Young Chinese Army recruits filling three of the train cars gulp as they inhale pure oxygen that is pumped from tanks and pours into the coaches as a light mist. The soldiers laugh at the novelty of breathing the oxygen as a diversion from the long trip rather than any health necessity.
So many battalions of the Chinese Army have taken the new train line into Tibet there is a separate terminal for them at the railroad station in the capital of Lhasa.
The railroad is an astonishing feat of engineering. Completed last July at a cost of $4.5 billion, more than half of its 710 miles is built on ground constantly in flux, sometimes frozen sometimes not. With the ground sinking and rising as much as one foot during a winter freeze, liquid nitrogen is pumped around the rail bed to keep it stable.
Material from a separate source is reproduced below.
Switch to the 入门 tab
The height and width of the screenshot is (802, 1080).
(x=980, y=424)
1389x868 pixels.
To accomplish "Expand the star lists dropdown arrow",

The Beijing government describes the railway as the centerpiece of its western China development strategy to bring economic levels comparable to those along China’s wealthier eastern seaboard.
“Jacky Chan and the Warriors of Xian” plays full time on the flat screen TV in each compartment. Breakfast of porridge and fried eggs is served for $3 in the restaurant car.
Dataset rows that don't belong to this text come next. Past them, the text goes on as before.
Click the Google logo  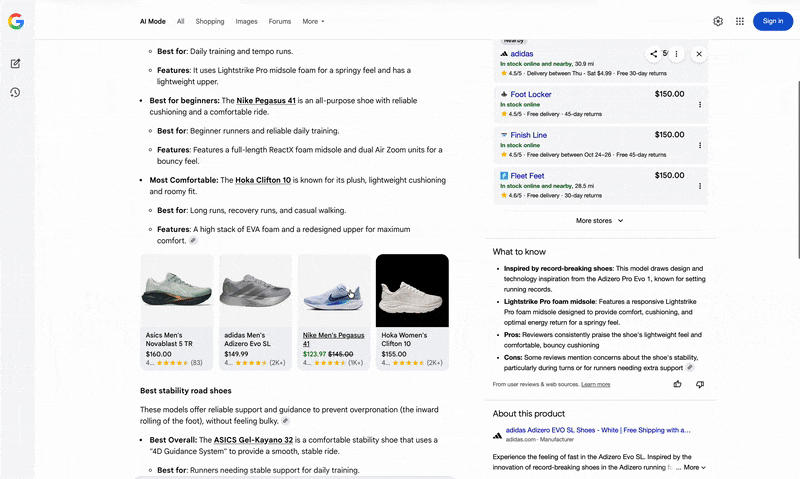tap(16, 21)
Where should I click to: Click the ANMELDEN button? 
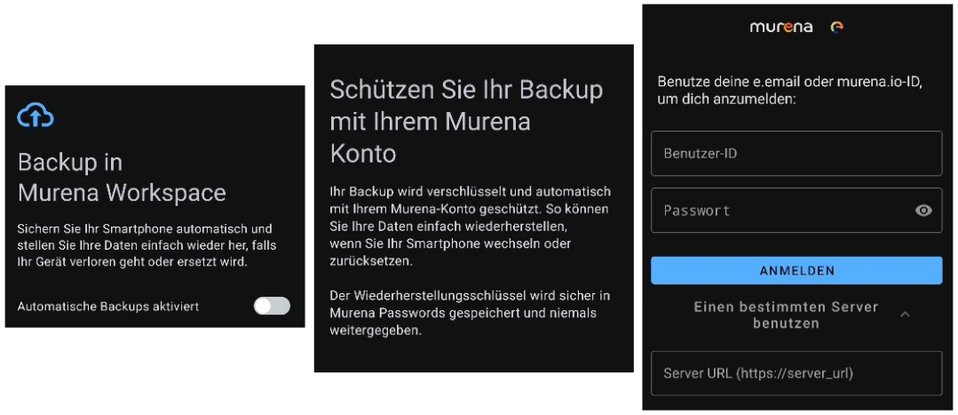[797, 270]
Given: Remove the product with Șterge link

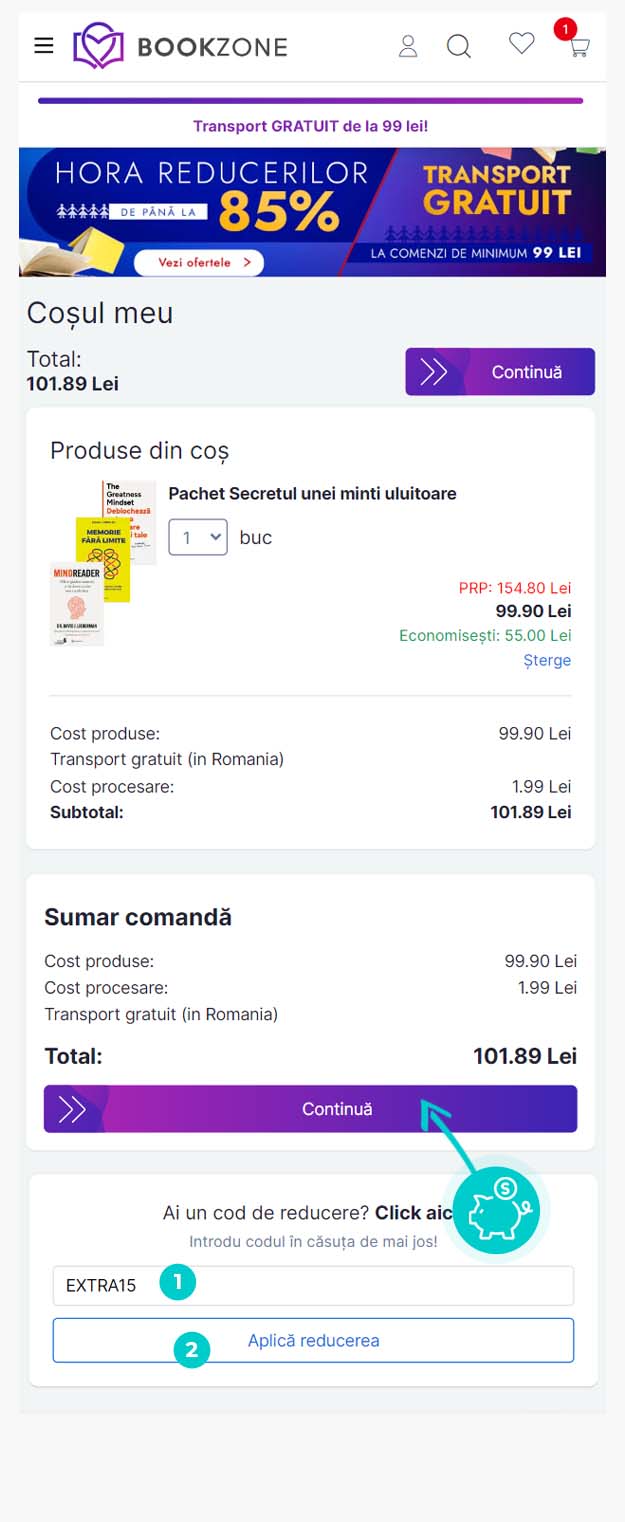Looking at the screenshot, I should (x=547, y=660).
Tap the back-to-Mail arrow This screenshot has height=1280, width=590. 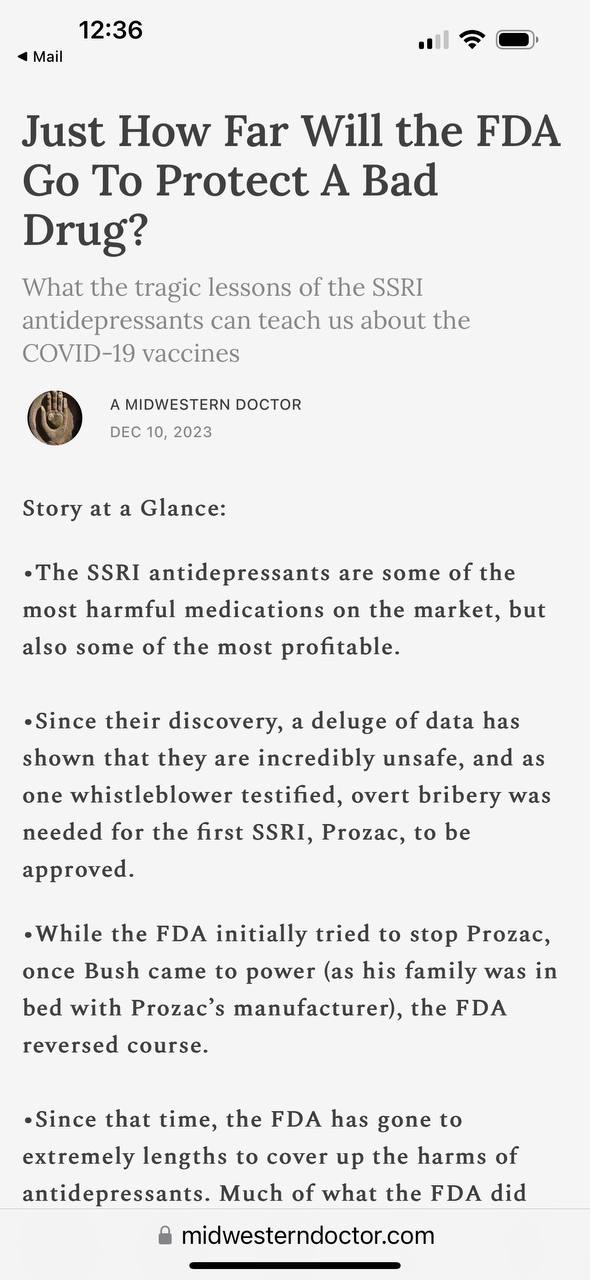point(23,57)
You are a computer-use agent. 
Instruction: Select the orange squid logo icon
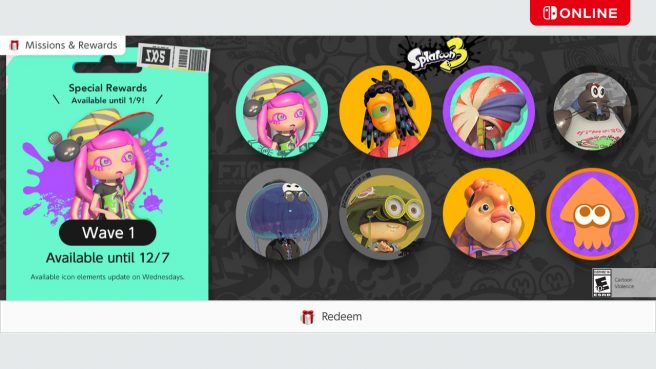click(592, 214)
Through thick windows that block the intense ultra-violet rays, you watch the Tibetan tundra, the grazing yak herds and jagged peaks in the background. There is an unreal quality to the scenery as if painted on a wide canvas.
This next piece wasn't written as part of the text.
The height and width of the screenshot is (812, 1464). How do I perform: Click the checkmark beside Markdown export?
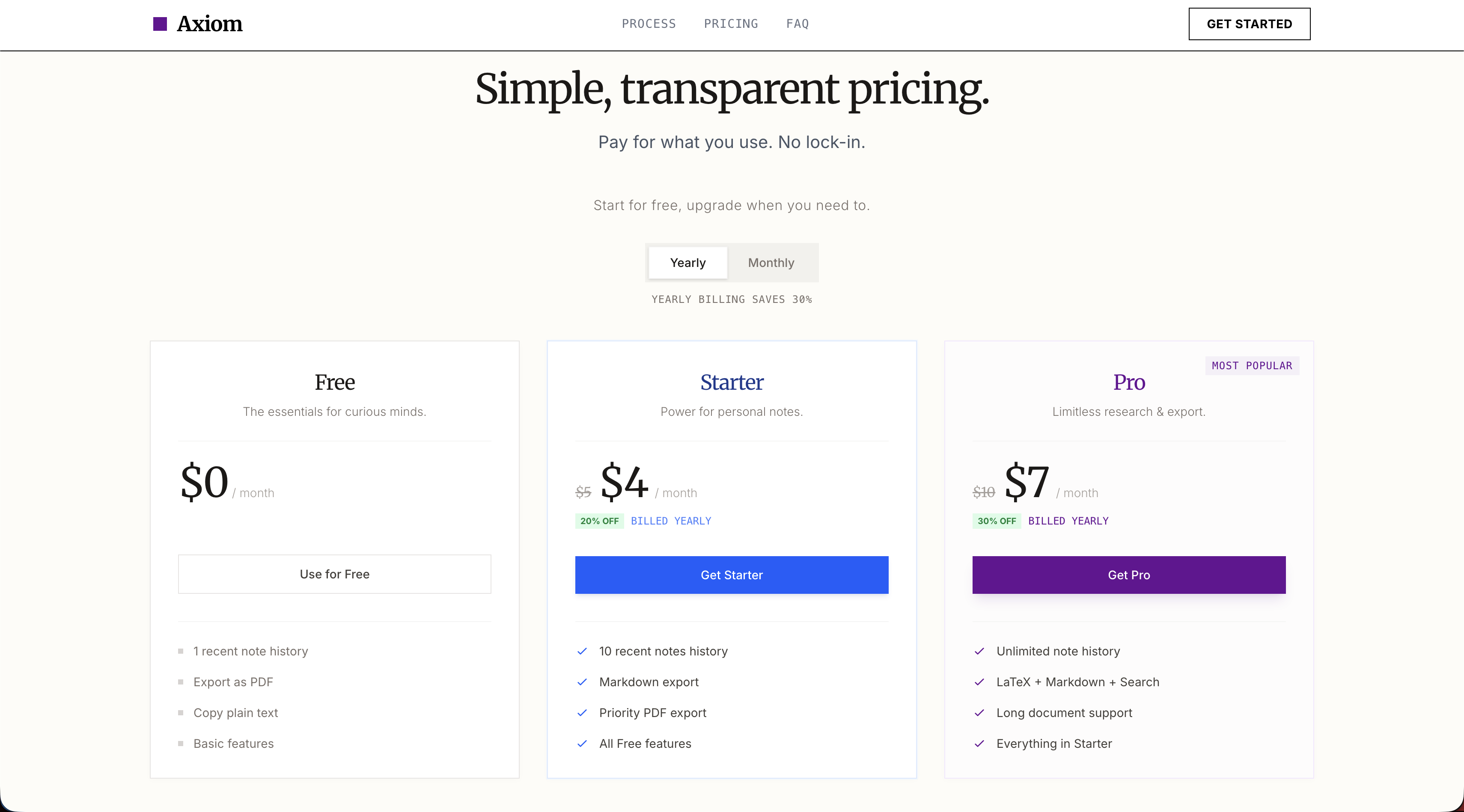[582, 682]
In the evening, the mostly Chinese travelers hunched over card games shout toasts “Ganbeii” as they quaff Tsing-Tsau beer for $1. My ticket to Lhasa in a first-class soft bunk cost me $175. The trip took 48 hours from Beijing.
Lhasa at Last
In 1963 as a young trekker-journalist in Asia, I taught English to Tibetan “Tulkus,” young monks at an ashram, or school, in Dalhousie, India. The school looked out at the high mountain peaks of Tibet to the north.
The school was run by a British Buddhist nun Freda Bedi. Many of the Tulkus had fled into exile with the Dalai Lama on March 31, 1959.
Upon learning English, they regaled me with mysterious tales of Tibet, planting in me a lifelong fascination with the enigma that is Tibet. It took me over 40 years to fulfill my youthful dreams of visiting Tibet.
When I arrived on Dec. 9, 2007, Lhasa was calm and serene in the warm winter sun. There were few Chinese or foreign tourists.
Colorful Tibetan pilgrims flocked into the city to prayerfully circumambulate the imposing Potala Palace, home of the Dalai Lamas since the 13th Century. But there were whispers of gathering clouds regarding Tibet’s often tumultuous relationship with China.
My tour guide, who was rewarded with a college education in England for saving the life of a wealthy British mountain climber, began to speak freely to me after a few days. He described the anger of Tibetans toward their exploitation by the Han Chinese.
Visiting the Drepung Monastery a few miles up a steep mountain from the city, he told me with great glee about an incident there in October when resident monks celebrated the award of the U.S. Congressional Gold Medal to the exiled Dalai Lama.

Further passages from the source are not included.